Bega is an electoral district of the Legislative Assembly in the Australian state of New South Wales. It is represented by Michael Holland of the Labor Party.

Bega is a regional electorate in the southeastern corner of the state. It encompasses the entirety of Bega Valley Shire and Eurobodalla Shire. Its population centres include Bega, Tathra, Merimbula, Eden, Bemboka, Eurobodalla Shire, Moruya, Batemans Bay and Narooma.

History
In 1894, single-member electorates were introduced statewide and the two-member electorate of Eden was split into Bega and Eden-Bombala. In 1904 Eden-Bombala was abolished as a result of the 1903 New South Wales referendum which reduced the number of members of the Legislative Assembly from 125 to 90 and part of the district was absorbed by Bega. In 1920, with the introduction of proportional representation, it was absorbed into Goulburn, along with Monaro. It was recreated in 1988.
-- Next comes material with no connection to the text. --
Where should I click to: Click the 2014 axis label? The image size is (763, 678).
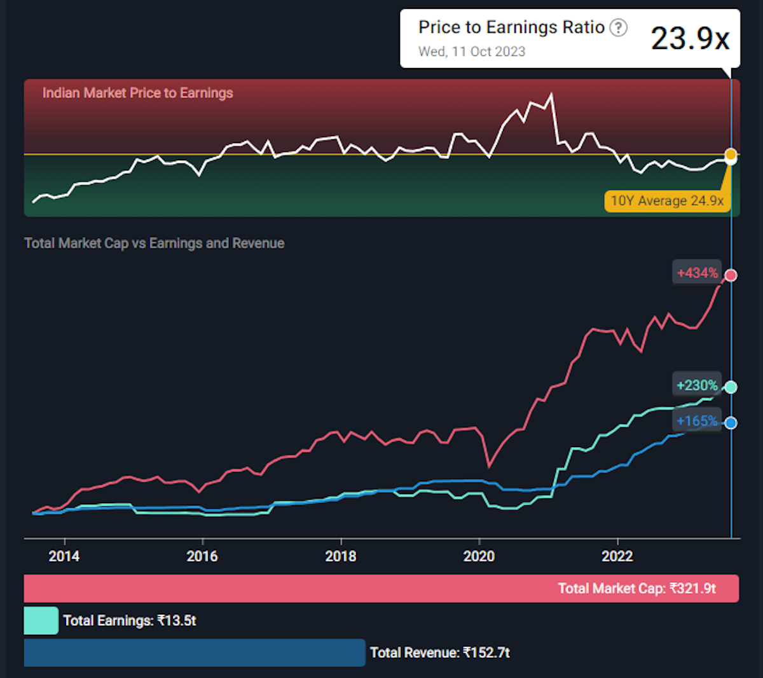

Bega has historically tended to be a safe conservative seat, although demographic change has led to the seat becoming increasingly marginal for the Liberal Party for much of the early part of the 21st century. The Liberal margin blew out in their 2011 landslide, along with many other Liberal-held country seats. Despite the Liberals suffering a 10-point swing against them in 2015, they retained it and did so again in 2019.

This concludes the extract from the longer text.